I am again in full agreement with Peter Dominey's reply. It was opportune to remind that generativist's arguments concerning the "impossible problems" dissipate on a closer analysis of how human cognition might have developed. It pays to remind generativists that if one proposes innate organs instead of learned linguistic abilities, this leaves open the bigger issue of how these innate organs could have evolved in the first place. In the case of human symbolic language, it seems untenable to sustain that those proposed "innate organs" evolved in such a reduced period, in the time scale of Homo Sapiens evolution. A much more plausible explanation seems to be the idea that language emerges spontaneously as the result of the activity of a community of sufficiently intelligent agents (Kirby 2000).

Dominey rightly mentions that the problem of obtaining good performance from a sensorimotor standpoint is similar to the "poverty of stimulus" issue. It is, likewise, difficult to understand how a learning mechanism is capable of presenting any learning at all given the immense number of degrees of freedom (motor controls) and dimensionality (sensory signals). On the side of nativists, we can agree that innate circuitries capable of solving these problems occur frequently in nature. A gazelle is able to walk a few hours after birth. However, it seems intriguing that we, humans, take several months to accomplish such a feat, which suggest that our native endowance in this area is quite restricted.

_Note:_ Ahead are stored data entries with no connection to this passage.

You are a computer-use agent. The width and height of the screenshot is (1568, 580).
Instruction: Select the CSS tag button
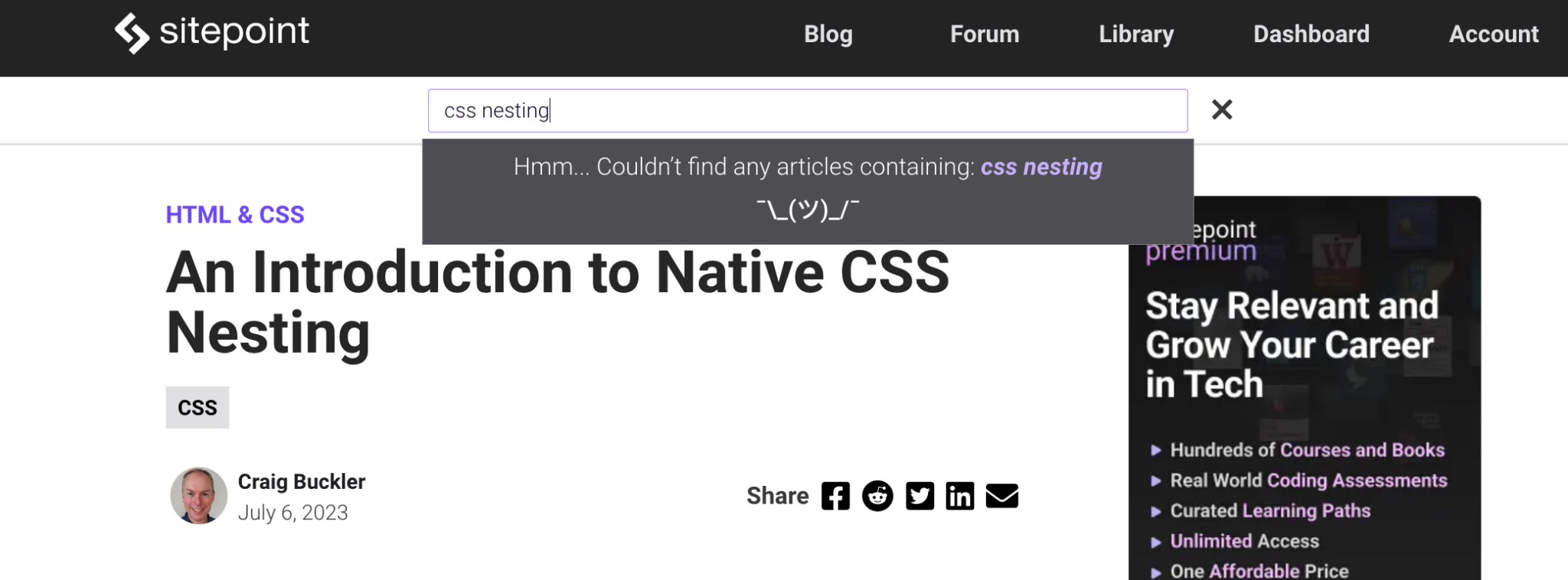(x=198, y=408)
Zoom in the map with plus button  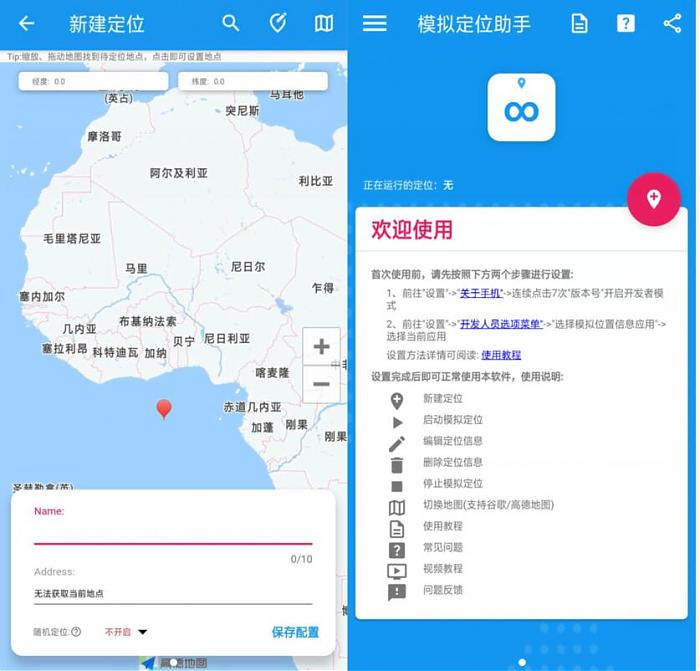321,347
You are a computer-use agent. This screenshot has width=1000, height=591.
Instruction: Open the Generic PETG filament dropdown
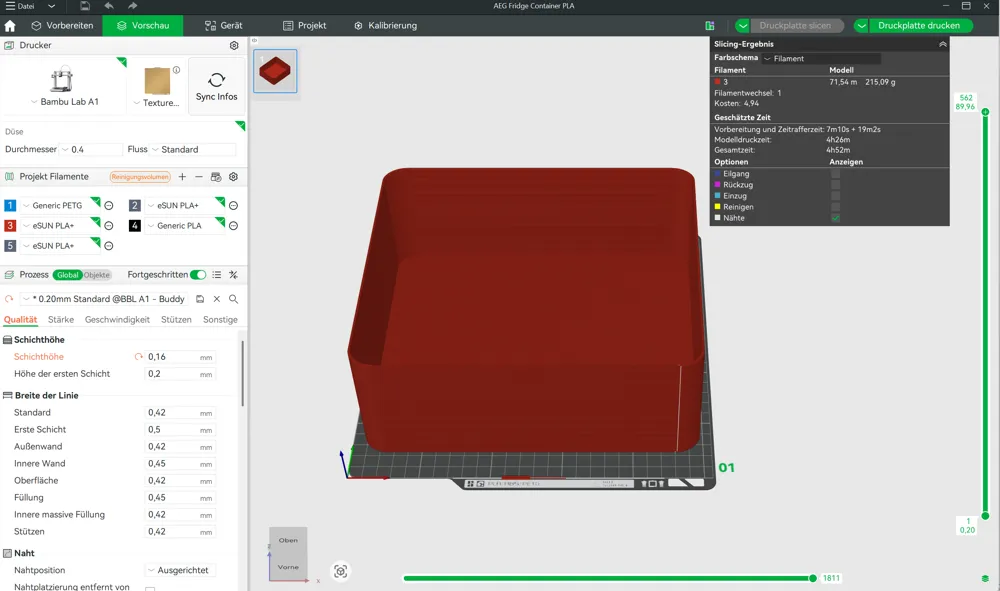pyautogui.click(x=25, y=206)
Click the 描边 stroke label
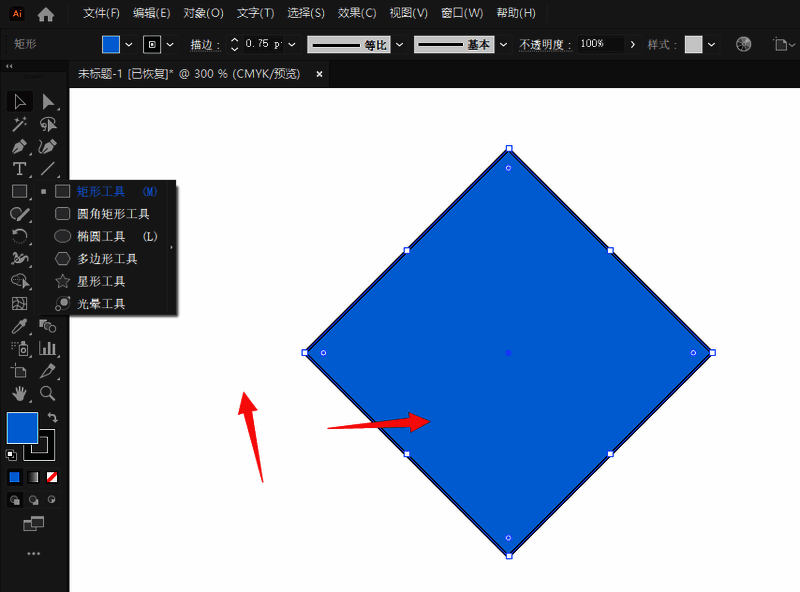Screen dimensions: 800x592 point(204,45)
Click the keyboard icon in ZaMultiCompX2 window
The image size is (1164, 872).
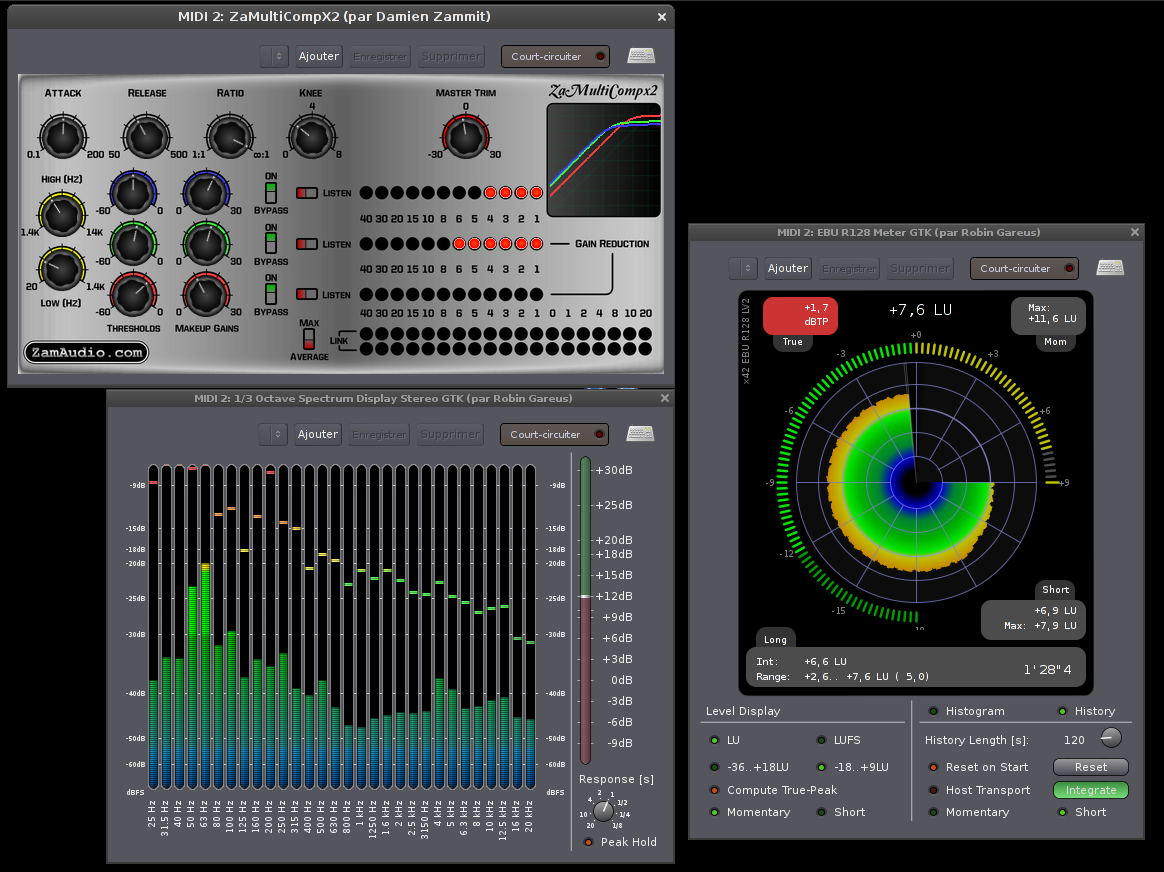click(x=641, y=56)
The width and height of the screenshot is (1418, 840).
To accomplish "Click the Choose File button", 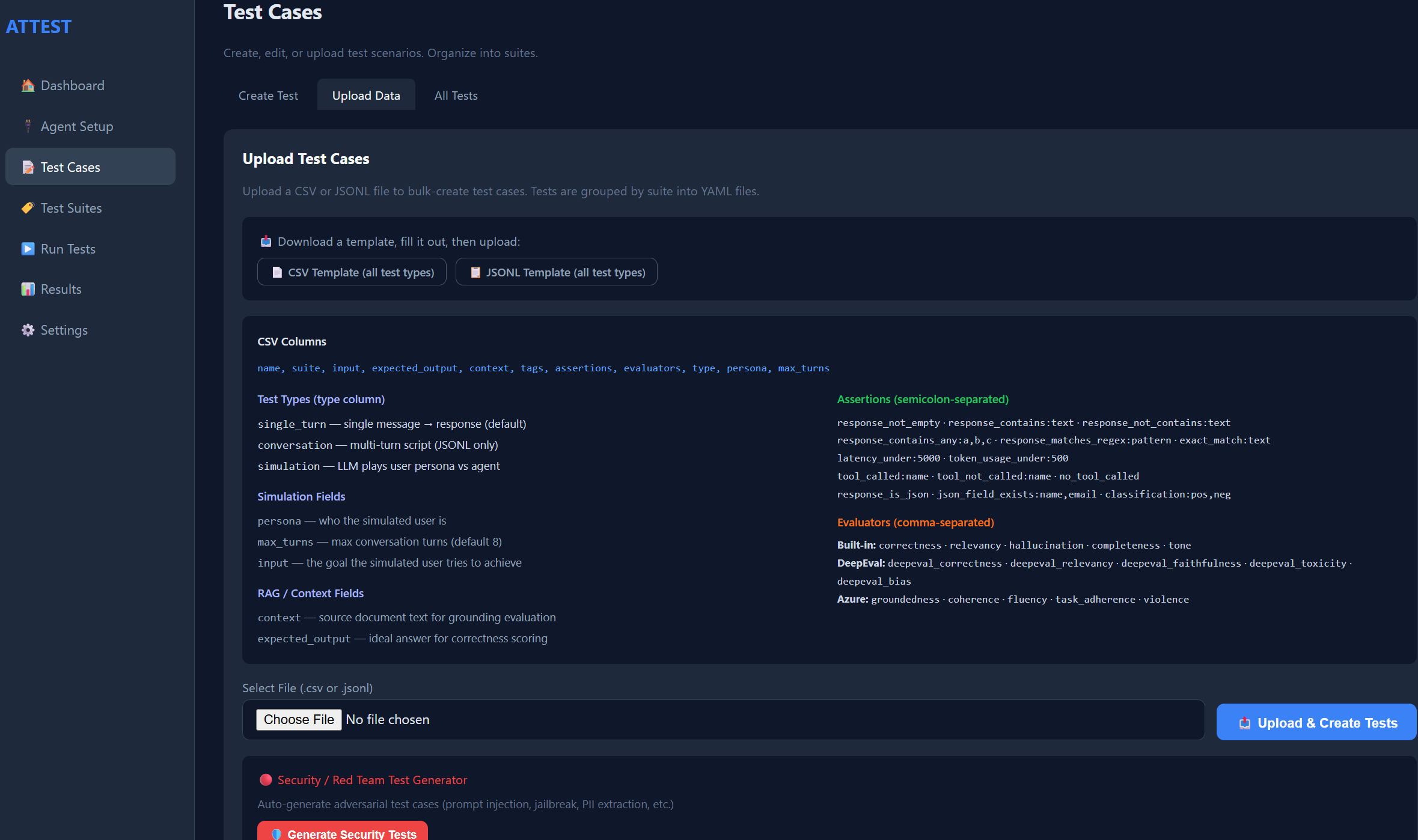I will (x=299, y=720).
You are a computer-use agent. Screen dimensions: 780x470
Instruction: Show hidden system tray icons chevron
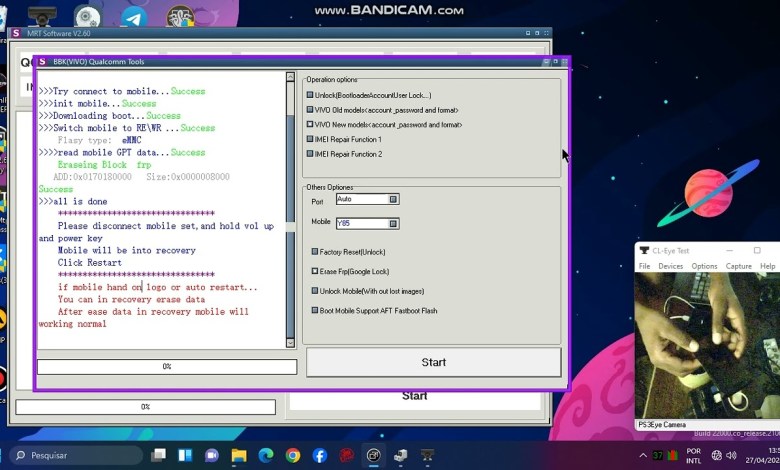click(x=642, y=455)
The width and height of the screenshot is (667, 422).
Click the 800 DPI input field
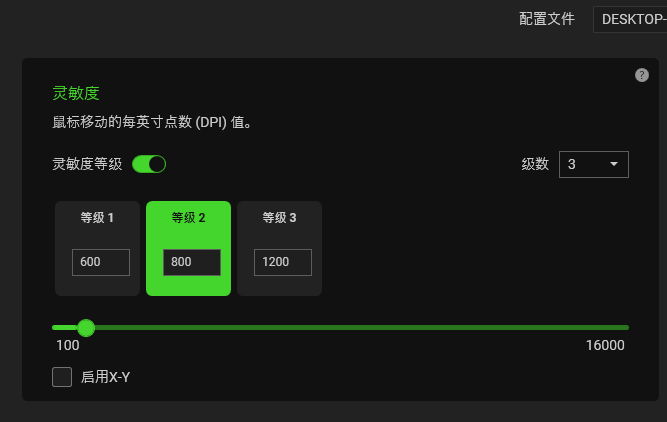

Perhaps here is a point where I could add some additional ideas to Dominey's remarks. It really seems useful to consider the workings of parametrized input-output constructions as one of the fundamental processes in the control of such complicated apparatuses as the human arm and hand, in its effort to grasp a cup of coffee. However, one issue that appears to be missing is how the learning of these abilities take place. Given the huge amount of possible variations (the dynamics of arm movements is altered if one is wearing a thick coat), it seems necessary the learning of invariant aspects of these controlled movements (which, to be coherent with my previous post, requires statistical learning abilities, although not only relative to "surface aspects"). These constructs (or sensorimotor schemas, to use another wording) must necessarily be the result of abstractions of several prior experiences. But they must also be seen as being learned by trial and error methods, and, in my view, even this is not enough.

A recently born infant isn't aware of his/her own arms, demanding months to learn the covariation of movement of hands in relation to the corresponding perceptual identification of these movements. More to the point, an infant appears to be learning, in these episodes, not only the correct motor schemas and parametrized input-output sequences, required to command the limbs and legs in a certain way, but also all the concurrent perceptual activity resulting from these movements. This task is not a simple one, because perception must process not only visual stimuli, but also proprioception and frequently tactile feedback. An important implication of this process is that the schemas that emerge from such learning must represent simultaneously both kinds of information: one of a perceptual nature and another of "motoric" nature. Also, these structures must be firmly associated one to another, otherwise one wouldn't know how to "check" if what one is doing is correct or not (tennis players often hit the ball without looking at it, using only proprioception as feedback). This binding between perception/action structures seems essential to the development of efficacious and controlled movements. However, not only for that.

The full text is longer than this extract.